9. How is the research question operationalized? (First, identify the abstract constructs being studied. Next identify the concrete way these are being observed or measured. This should include your IV and DV.)
A construct is an abstract explanatory variable that is not directly observable (e.g., memory). The concrete way the construct is measured will point you to the dependent variable (DV). For example, if the paper is concerned with memory, the DV may be the number of items recalled. The independent variable (IV) could be the amount of sleep each participant was allowed the night before the test. Remember that we cannot directly measure many of the constructs that are studied in psychology, so it is important that we identify how they are being operationalized in each research study.
10. What is the research design? (I.e., between or within subjects, what type of statistical tests were used, what were the levels of each variable?)
This information will be in the methods section of your paper. Be sure to provide enough detail to describe how the study was designed.
11. Describe the results (but not their broader implications). Were the results significant? Which ones? Do these support or not support the hypothesis?
Describe the results in your own words. For example: Group X was able to recall significantly more words than Group Y. This finding supports the hypothesis that manipulation Y would reduce recall.
12. Outline the discussion.
Divide the discussion into thematic groups with their own subheadings. This should probably begin with a summary of the results and the previous sources. How many sources are used in the general discussion? Summarize the sources used and how they relate to the discussion and the research question.
13. What limitations are mentioned? Why are these limitations theoretically interesting?
Limitations can be found in the discussion section of the paper. If a limitation is that they didn’t have X control group, then explain in your own words why that is important. Does does it change the interpretation of the findings?
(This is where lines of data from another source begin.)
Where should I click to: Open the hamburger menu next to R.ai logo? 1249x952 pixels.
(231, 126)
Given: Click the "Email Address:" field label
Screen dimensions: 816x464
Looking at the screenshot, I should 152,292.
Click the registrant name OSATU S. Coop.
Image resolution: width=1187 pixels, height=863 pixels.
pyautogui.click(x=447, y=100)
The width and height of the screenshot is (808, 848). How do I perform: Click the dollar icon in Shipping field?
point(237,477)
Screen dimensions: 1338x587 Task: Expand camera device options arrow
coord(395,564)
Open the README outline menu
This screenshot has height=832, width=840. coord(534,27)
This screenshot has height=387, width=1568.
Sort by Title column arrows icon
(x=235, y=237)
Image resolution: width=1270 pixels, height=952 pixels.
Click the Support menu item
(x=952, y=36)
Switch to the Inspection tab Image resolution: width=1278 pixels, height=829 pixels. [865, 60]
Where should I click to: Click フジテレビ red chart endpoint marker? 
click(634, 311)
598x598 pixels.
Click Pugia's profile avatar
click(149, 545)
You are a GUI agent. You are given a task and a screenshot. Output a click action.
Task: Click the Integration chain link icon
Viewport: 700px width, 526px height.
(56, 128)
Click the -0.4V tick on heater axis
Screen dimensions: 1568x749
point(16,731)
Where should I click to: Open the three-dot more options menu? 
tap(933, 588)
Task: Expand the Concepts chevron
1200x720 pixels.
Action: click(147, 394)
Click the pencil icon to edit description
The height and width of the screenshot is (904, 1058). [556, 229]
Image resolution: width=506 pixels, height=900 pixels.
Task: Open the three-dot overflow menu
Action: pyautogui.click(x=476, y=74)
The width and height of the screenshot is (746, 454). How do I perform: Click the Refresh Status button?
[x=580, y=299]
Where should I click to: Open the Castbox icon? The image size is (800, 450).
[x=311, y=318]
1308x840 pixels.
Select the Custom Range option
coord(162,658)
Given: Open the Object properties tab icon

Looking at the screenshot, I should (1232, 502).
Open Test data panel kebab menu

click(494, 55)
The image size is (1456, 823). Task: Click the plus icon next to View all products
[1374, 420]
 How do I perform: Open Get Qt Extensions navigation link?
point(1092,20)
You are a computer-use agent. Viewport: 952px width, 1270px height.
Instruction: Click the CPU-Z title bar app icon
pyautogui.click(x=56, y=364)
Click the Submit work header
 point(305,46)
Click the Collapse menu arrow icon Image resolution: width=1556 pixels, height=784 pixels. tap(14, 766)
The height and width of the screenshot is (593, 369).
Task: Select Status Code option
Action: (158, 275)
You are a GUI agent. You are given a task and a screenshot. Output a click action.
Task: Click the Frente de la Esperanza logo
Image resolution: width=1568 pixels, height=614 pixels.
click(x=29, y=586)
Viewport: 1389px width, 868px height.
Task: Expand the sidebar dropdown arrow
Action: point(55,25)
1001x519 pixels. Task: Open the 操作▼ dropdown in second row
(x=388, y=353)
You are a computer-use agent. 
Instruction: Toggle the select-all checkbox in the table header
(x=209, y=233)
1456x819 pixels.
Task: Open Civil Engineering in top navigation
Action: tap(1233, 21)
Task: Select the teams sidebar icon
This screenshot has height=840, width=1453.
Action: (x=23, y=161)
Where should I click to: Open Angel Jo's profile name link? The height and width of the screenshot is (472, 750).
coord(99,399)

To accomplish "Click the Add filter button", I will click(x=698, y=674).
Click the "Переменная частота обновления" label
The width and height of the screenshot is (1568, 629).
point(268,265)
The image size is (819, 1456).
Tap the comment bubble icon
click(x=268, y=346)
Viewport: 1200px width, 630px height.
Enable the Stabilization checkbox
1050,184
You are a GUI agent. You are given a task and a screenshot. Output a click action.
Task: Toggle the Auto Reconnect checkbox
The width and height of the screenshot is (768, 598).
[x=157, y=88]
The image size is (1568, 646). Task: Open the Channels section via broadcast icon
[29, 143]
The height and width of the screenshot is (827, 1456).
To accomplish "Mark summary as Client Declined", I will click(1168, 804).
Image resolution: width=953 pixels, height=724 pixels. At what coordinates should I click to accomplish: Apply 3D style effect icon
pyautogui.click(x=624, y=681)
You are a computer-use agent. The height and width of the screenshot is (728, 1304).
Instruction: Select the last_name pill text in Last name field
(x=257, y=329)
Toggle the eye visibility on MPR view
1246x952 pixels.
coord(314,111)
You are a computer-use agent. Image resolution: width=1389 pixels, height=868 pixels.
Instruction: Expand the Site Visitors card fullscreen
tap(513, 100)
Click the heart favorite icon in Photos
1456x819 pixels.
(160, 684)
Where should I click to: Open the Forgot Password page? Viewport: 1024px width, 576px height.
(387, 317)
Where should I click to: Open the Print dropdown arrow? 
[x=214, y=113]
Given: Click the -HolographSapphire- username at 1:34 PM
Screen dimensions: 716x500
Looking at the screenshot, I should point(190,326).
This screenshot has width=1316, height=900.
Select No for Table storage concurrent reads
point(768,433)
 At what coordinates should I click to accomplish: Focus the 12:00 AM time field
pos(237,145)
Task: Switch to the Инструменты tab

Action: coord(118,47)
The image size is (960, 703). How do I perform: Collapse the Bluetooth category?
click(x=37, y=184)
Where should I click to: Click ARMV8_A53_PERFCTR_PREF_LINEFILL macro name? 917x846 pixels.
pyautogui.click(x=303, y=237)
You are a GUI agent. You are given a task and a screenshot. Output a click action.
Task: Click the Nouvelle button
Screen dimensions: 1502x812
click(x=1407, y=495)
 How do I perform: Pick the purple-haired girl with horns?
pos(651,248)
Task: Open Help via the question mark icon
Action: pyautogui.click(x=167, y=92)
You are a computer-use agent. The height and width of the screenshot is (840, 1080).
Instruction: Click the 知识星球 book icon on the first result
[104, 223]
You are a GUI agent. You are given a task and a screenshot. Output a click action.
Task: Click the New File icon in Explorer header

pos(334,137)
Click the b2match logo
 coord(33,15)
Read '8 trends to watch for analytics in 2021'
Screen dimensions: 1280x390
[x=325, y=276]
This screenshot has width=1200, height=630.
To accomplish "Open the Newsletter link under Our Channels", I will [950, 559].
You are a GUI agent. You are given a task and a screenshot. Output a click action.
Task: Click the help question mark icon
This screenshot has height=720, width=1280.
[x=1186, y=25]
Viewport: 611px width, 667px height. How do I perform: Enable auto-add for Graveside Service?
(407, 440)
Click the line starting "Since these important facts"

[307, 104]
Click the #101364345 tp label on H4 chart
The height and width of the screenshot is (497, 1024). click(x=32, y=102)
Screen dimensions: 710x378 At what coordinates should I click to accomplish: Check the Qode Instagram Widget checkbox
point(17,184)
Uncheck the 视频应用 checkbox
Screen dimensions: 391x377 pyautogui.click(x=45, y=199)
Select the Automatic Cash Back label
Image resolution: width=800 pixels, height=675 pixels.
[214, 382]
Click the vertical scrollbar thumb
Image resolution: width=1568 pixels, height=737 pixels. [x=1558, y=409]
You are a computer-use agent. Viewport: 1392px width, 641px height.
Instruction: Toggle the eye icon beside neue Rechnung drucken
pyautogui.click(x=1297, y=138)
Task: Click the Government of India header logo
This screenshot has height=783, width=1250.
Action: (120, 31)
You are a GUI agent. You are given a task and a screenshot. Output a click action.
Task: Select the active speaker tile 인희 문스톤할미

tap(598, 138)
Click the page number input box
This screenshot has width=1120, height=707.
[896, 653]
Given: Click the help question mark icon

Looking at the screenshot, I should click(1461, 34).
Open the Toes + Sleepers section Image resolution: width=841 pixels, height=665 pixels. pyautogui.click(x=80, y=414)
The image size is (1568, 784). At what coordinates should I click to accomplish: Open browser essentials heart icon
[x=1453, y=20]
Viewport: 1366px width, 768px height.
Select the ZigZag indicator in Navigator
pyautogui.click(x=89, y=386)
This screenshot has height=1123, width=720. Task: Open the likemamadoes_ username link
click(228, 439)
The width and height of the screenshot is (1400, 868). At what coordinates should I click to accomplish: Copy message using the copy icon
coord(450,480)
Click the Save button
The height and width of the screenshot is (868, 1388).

14. What future research is anticipated? Why is the future research theoretically interesting?
Describe in your own words the future research that the author anticipates. Discuss why these studies would be of theoretical importance. How would they further our understanding of the construct or theory in question?
15. What is the Eigenfactor of the journal that published this article? Is it high or low? Do you think that the impact factor influences the quality of the article (or vise-versa)?
The Eigenfactor is one measure of the impact of a journal. If you are unfamiliar with Eigenfactors, please see the Article Review Resources section for a short description. You can find the Eigenfactor for your article at the Eigenfactor website. Type in the name of your journal, find it in the list of results and report the EF value. Remember the total of all Eigenfactors is 100 and the highest individual Eigenfactor currently belongs to Science (1.22).
16. How many times has this article been cited?
There are many ways to find this information. Some database site will give you this information or you can go to Web of Science and select a “Cited Reference Search”. This information should give you a rough idea of the impact this article has had on the field.